§ Supplied text:

These giant stairs provide a semi amphitheater experience. Though there is also an amphitheater on campus as well.


People started lighting off fireworks, no biggie…


Three of us shared a waffle which is a fairly common street dessert. The waffle is a lot more sugary than the ones we make for breakfast and has ice cream and other toppings on it.

I’m getting closer to being caught up on posts! I should be almost done with catch-up by the end of the weekend. Smile


Spice Bazaar and The Grand Bazaar

Things have been so hectic here that I haven’t had time to blog in the past two weeks. I already broke my promise of a post per week. DARN!

§ Given problem 1:
Repeat word for word the part of the blog post that opens with the words containing "Three of us" and closes with "per week. DARN!".
§ Given problem 2:
According to the blog post, what dessert did three of them share?
Rely only on the blog post for what comes next.

§ Entries:

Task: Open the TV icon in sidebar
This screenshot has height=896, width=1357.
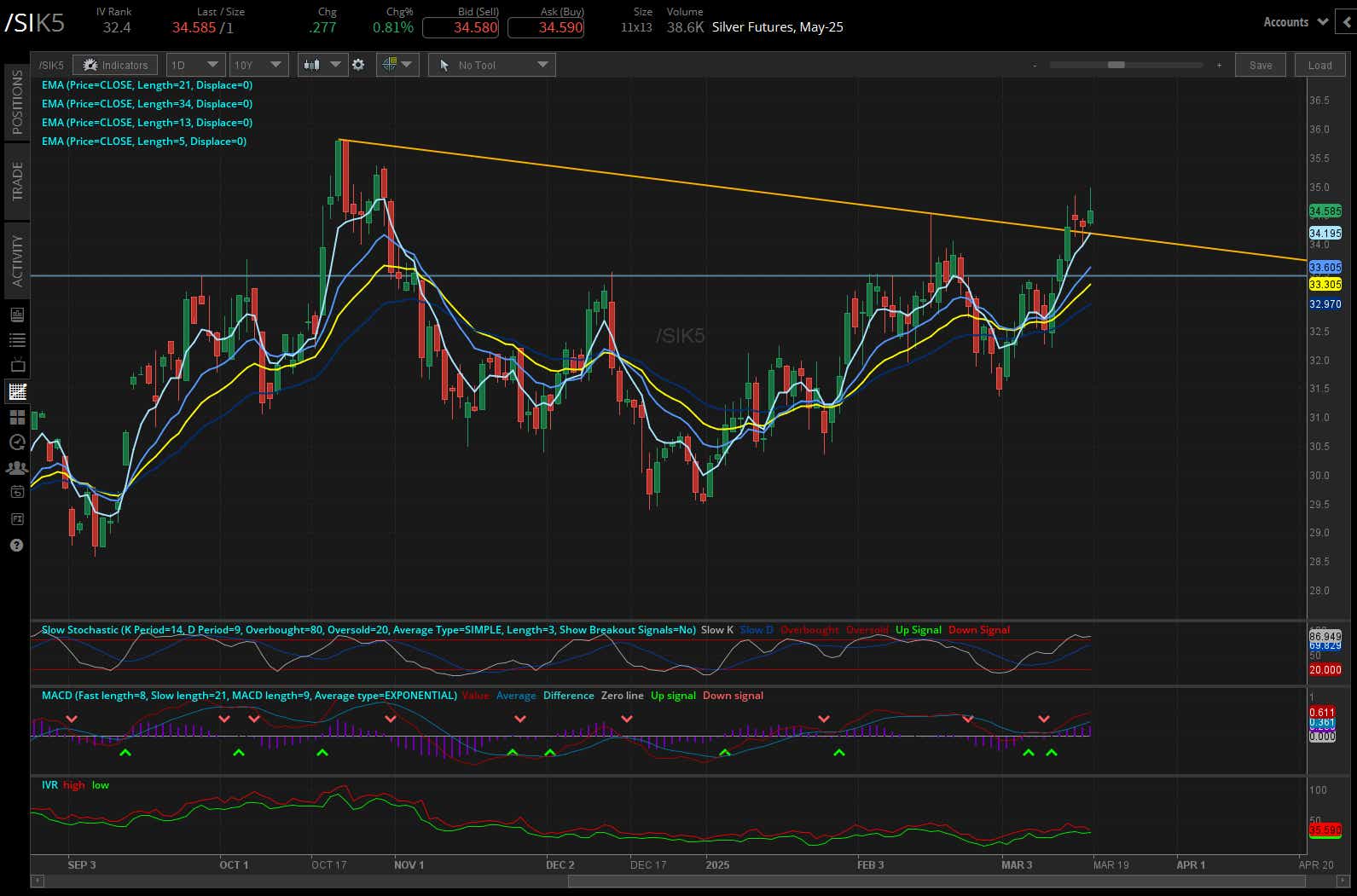Action: pyautogui.click(x=17, y=366)
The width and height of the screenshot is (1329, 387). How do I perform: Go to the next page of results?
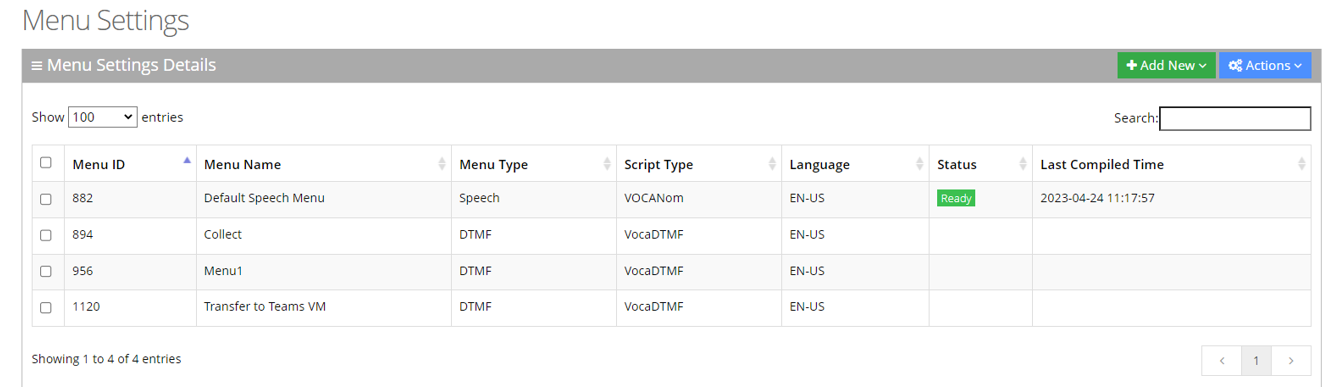coord(1291,360)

§ Right answer 1:
Three of us shared a waffle which is a fairly common street dessert. The waffle is a lot more sugary than the ones we make for breakfast and has ice cream and other toppings on it.

I’m getting closer to being caught up on posts! I should be almost done with catch-up by the end of the weekend. Smile


Spice Bazaar and The Grand Bazaar

Things have been so hectic here that I haven’t had time to blog in the past two weeks. I already broke my promise of a post per week. DARN!

§ Right answer 2:
A waffle.